Come along to see the sights of the London Natural History Museum. See many life and science photos below. With a collection of 70 million items, I tried to only choose the really neat ones.

In the main hall the terracotta bricks depict various animals including these monkeys.


Main hall of the museum

A koala, although the nose looks a bit large

There was quite a line around this roaring/moving dinosaur model. I'm sure someone found it authentic or frightening, but those people were probably under 3 feet tall.

This display of violent (and quite rare) stuffed dinosaur specimens was more disturbing

An escalator takes you into an exploration of the Earth!

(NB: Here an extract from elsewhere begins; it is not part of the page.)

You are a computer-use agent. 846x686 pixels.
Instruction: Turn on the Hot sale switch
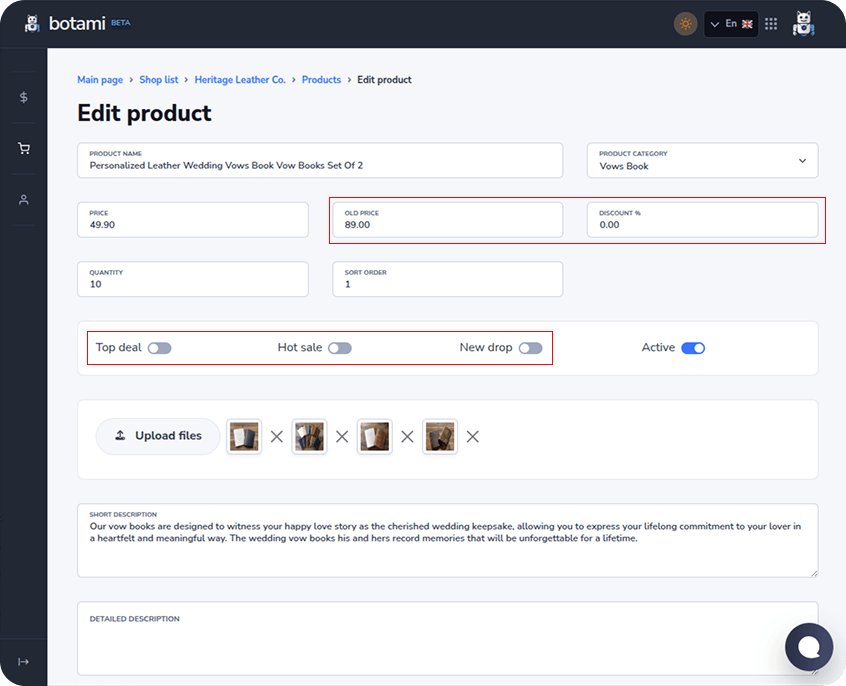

Good question...How does the Earth work? I bet they'll let me know before I find the escalator out

Another view of the escalator...still don't know how the Earth works

Ahhh...I see how the Earth works, it's a pendulum. Here you can see the current state of the Earth, now which way it was headed I don't quite recall

Who knew Canada had pretty crystals?
Idocrase - bright-green crystals
Jeffrey mine, Quebec, Canada

These are green...that's as much as I know

Now did they really need a sample this large - I'm sure a smaller one would have sufficed and they could give away the rest of it
Crystalline gold attached to quartz
Eagle's Nest mine, Placer Co.,
California, USA

In an area dedicated to building materials the museum takes the chance to use itself as an example regarding the terracotta bricks used in the structure

The statue of the man the dinosaur tail is about to lash is Sir Richard Owen who looks much scarier in Wikipedia than in the statue.

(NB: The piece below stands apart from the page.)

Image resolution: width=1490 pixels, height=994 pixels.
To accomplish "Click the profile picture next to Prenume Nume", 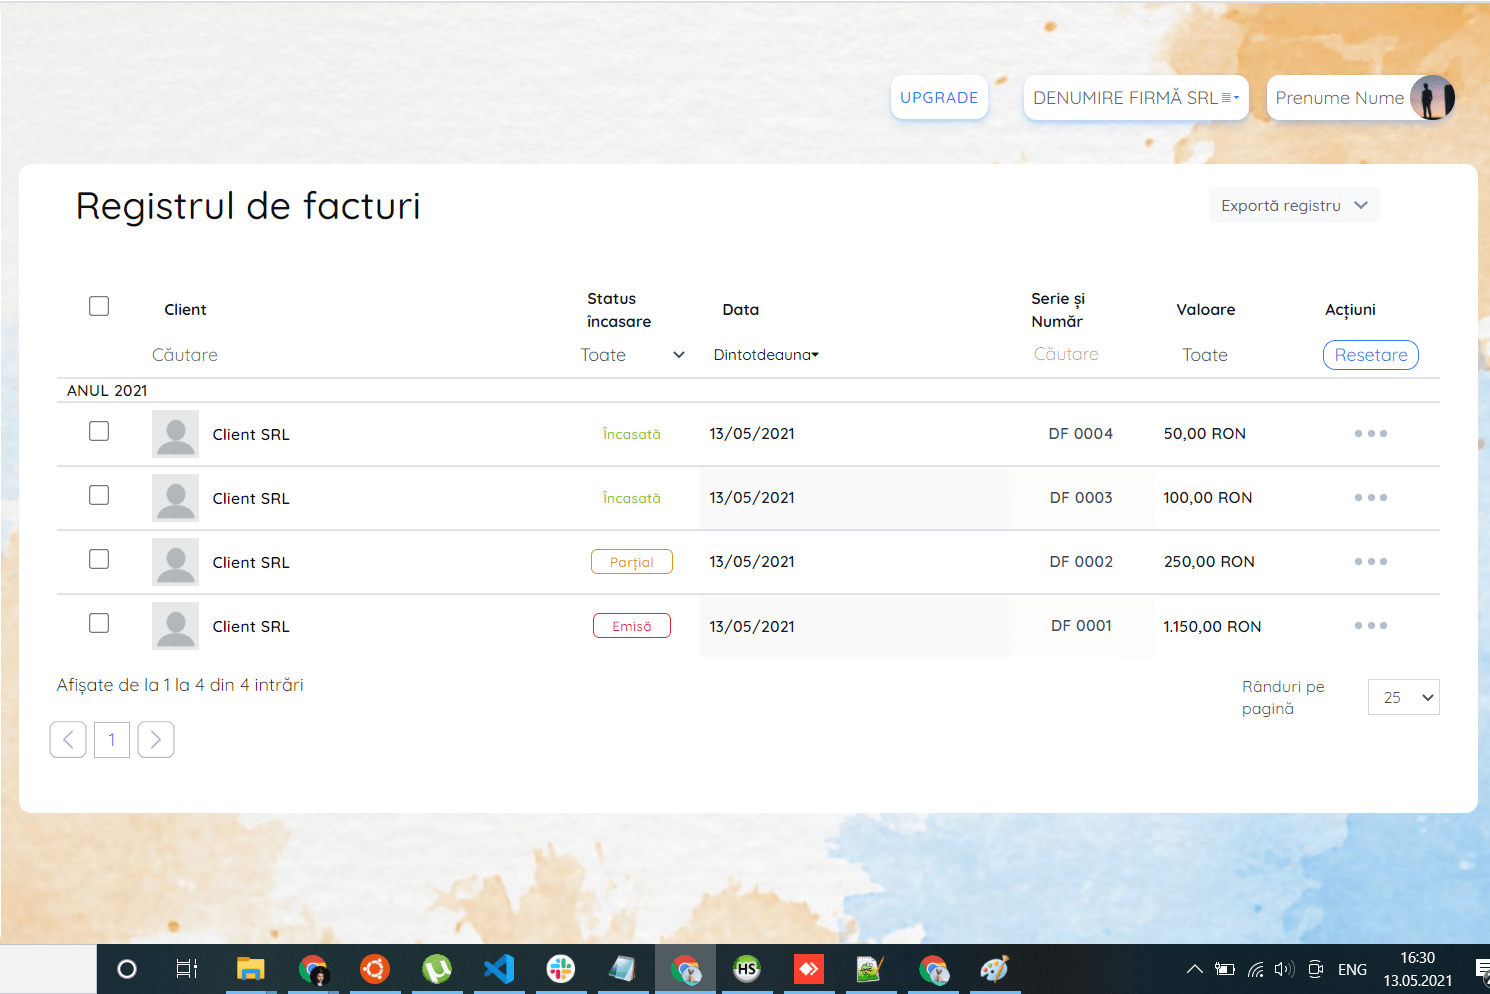I will tap(1432, 97).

"Following the Voyage of the Beagle, Charles Darwin had at his disposal a considerable collection of specimens and, on 29 October 1836, he was introduced by Charles Lyell to Owen, who agreed to work on fossil bones collected in South America. Owen's subsequent revelations, that extinct giant creatures were rodents and sloths, showed that they were related to current species in the same locality, rather than being relatives of similarly sized creatures in Africa, as Darwin had originally thought. This was a spur to the inception of Darwin's theory of natural selection." - Wikipedia article above

Exterior of the museum


I don't think these are real animals...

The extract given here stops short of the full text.